Los grandes pendientes en salud en Oaxaca

 Todavía no inician formalmente las campañas de los contendientes al gobierno del estado y ya aparece en los medios las gráficas de quien, según sus encuestas, se enfila como caballo de hacienda en el primer lugar entre las preferencias del posible electorado que emitirá su voto el próximo cinco de junio. Obviamente no todo está dicho, la moneda está en el aire, aunque se presiente y se presume en el ambiente político que vamos a observar, como en los viejos tiempos del partido hegemónico, cumplida la famosa frase de “carro completo”; en este caso, me refiero al triunfo total en nuestra entidad.

Vivo en la capital del estado desde hace 50 años y me siento tan oaxaqueño como los demás; mis hijos nacieron y se desarrollaron aquí. Mi padre fue oriundo de un municipio de la Sierra de Juárez, pero contrajo matrimonio en la Ciudad de México con mi madre, nacida en Acámbaro, Guanajuato y yo soy el primogénito de 10 hermanos. Mi primer contacto con el estado ocurrió en 1971 cuando vine a realizar mi internado de pregrado en el Hospital General de Zona No. 1 del IMSS; prácticamente desde entonces me quedé aquí y por eso puedo emitir comentarios como los que voy a expresar enseguida.

De la primera visión que tuve del municipio de Oaxaca de Juárez, que en ese tiempo no llegaba a los 100 mil habitantes, y luego de conocer la entidad como servidor público durante más de cuatro décadas, puedo decir que, con justa razón, junto con los estados de Chiapas y Guerrero, ocupamos los últimos lugares del país en cuanto a desarrollo social y económico. No es una simple deducción obtenida por los registros e informes que emiten las dependencias federales, los que con lujo de detalles dan cuenta precisa de los datos duros en los que se basan sus análisis, dictámenes y conclusiones. A nosotros, los oaxaqueños, nos pasa como, cuando en nuestro carácter de mexicanos, se nos compara con los países con mayor grado desarrollo del mundo, particularmente los que integran la Organización para la Cooperación y Desarrollo Económicos, la OCDE, en donde ocupamos los últimos lugares en casi todos los rubros.
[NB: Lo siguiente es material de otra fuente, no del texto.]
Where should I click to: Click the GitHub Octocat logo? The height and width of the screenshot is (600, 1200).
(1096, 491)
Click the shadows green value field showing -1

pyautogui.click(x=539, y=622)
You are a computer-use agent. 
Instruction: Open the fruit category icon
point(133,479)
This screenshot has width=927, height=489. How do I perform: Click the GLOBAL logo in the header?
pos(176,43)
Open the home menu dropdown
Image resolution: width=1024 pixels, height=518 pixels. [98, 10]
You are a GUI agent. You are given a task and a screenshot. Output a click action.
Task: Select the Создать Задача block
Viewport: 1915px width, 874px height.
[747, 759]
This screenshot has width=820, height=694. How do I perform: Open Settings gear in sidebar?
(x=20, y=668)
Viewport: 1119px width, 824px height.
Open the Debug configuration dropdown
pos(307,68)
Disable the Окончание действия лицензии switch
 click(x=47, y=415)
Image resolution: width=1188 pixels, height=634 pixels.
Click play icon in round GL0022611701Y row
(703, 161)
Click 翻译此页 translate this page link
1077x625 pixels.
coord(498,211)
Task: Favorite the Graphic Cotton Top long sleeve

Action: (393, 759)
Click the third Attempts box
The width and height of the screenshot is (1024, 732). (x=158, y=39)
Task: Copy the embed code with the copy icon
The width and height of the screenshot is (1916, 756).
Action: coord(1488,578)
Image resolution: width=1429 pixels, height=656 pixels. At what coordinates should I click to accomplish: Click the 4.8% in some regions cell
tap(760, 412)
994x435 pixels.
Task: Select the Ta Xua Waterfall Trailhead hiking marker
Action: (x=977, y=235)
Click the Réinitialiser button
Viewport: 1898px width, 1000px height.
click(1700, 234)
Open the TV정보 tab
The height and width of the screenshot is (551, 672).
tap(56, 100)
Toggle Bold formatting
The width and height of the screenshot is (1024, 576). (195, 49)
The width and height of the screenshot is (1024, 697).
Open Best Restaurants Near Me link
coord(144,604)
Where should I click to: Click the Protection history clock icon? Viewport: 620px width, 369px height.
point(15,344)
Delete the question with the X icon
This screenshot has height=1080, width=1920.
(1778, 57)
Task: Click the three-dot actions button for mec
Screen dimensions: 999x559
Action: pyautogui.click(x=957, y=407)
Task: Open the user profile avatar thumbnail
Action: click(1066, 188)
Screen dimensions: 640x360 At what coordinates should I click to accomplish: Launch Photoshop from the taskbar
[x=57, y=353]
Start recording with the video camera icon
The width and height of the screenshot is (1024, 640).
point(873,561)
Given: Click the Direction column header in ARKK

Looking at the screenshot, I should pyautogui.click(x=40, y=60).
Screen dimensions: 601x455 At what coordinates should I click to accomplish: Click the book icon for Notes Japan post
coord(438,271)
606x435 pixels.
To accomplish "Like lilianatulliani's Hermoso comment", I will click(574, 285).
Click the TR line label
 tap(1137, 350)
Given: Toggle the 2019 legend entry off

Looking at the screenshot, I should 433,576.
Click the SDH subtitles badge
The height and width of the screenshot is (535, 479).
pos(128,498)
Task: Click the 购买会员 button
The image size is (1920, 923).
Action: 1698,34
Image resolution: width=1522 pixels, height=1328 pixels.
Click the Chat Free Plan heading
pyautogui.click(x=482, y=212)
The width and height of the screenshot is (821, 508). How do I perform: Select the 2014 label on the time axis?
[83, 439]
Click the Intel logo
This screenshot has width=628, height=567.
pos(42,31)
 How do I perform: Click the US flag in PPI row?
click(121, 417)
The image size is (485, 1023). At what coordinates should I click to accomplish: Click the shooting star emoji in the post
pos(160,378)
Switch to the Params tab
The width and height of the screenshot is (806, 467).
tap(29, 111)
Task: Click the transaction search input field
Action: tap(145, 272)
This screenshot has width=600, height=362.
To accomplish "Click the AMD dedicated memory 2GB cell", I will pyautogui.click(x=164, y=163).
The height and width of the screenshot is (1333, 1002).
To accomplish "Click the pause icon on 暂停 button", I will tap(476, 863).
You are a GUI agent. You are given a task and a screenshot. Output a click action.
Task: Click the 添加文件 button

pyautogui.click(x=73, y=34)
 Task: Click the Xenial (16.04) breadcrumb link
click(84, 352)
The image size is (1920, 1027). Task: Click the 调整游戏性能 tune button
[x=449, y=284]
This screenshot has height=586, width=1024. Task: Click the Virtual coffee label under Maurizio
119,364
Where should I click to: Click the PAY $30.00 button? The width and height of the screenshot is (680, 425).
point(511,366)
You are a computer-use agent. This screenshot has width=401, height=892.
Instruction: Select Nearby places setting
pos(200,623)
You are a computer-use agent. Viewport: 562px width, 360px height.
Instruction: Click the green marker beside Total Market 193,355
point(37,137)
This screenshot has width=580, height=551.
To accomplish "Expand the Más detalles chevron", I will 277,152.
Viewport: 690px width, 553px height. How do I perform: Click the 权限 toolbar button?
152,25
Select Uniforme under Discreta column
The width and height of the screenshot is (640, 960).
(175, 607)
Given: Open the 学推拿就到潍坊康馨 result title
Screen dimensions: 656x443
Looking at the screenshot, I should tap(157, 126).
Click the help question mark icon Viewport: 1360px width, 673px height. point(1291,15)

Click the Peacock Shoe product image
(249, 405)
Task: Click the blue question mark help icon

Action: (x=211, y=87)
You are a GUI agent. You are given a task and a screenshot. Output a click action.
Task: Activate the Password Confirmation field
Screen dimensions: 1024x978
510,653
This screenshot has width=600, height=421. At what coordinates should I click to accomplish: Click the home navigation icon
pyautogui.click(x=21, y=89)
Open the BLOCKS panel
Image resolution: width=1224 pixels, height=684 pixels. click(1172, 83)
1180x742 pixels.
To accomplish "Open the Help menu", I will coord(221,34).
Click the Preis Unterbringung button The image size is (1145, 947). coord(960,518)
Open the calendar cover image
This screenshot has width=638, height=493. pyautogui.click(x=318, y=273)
Y cuando afirmo que conozco el estado es porque realmente llegué a recorrer en helicóptero, y por la vía terrestre en toda clase de vehículos de motor, y también a lomo de bestia, en lancha y a pie, municipios, agencias y rancherías de casi todos los distritos políticos de las 8 regiones naturales; al respecto, les invito a la lectura de mi libro en mi página web. Por esa razón, cuando también conozco casi todo nuestro país, por lo menos las capitales, sus principales ciudades y sus centros turísticos, no he dejado de hacer, en cada visita de tantos lugares, comparaciones con nuestro terruño; y más aún, cuando los medios de comunicación dan cuenta de una diversidad de obras de gran calado e imágenes del pleno desarrollo al que han llegado otras entidades federativas de la República. Con mi familia hemos experimentado una gran desilusión, cuando retornamos a nuestro hogar y hacemos comparaciones luego de haber observado avances tan relevantes en muy breves periodos de tiempo.

No puedo afirmar que en Oaxaca los gobiernos en turno no se preocupan por ofrecernos más de lo que merecemos; ha habido infraestructura pero a paso sumamente lento y a cuenta gotas; diríase que casi no se nota. En lo concerniente a salud preocupa que todavía utilizamos un dizque relleno sanitario a punto del colapso; la carencia de un eficiente sistema de tratamiento de aguas negras y residuales; la garantía de suficiente dotación de agua a la capital; la existencia del mayor Hospital General de Oaxaca que necesita la operación de un moderno nosocomio que lo apoye o complemente; un Hospital del Niño Oaxaqueño que funciona porque Dios es magnánimo con nosotros; un Hospital Regional de Alta Especialidad que requiere de la ampliación y equipamiento que se proyectó desde que se inauguró y que operen con eficiencia y finanzas sanas los propios Servicios de Salud Oaxaca. He ahí unos cuantos retos que deben asumir en sus campañas aquellos que estarán finalmente en la boleta electoral. Quien gane esa contienda, debe iniciar, con evidencias, una era de avance real y permanente.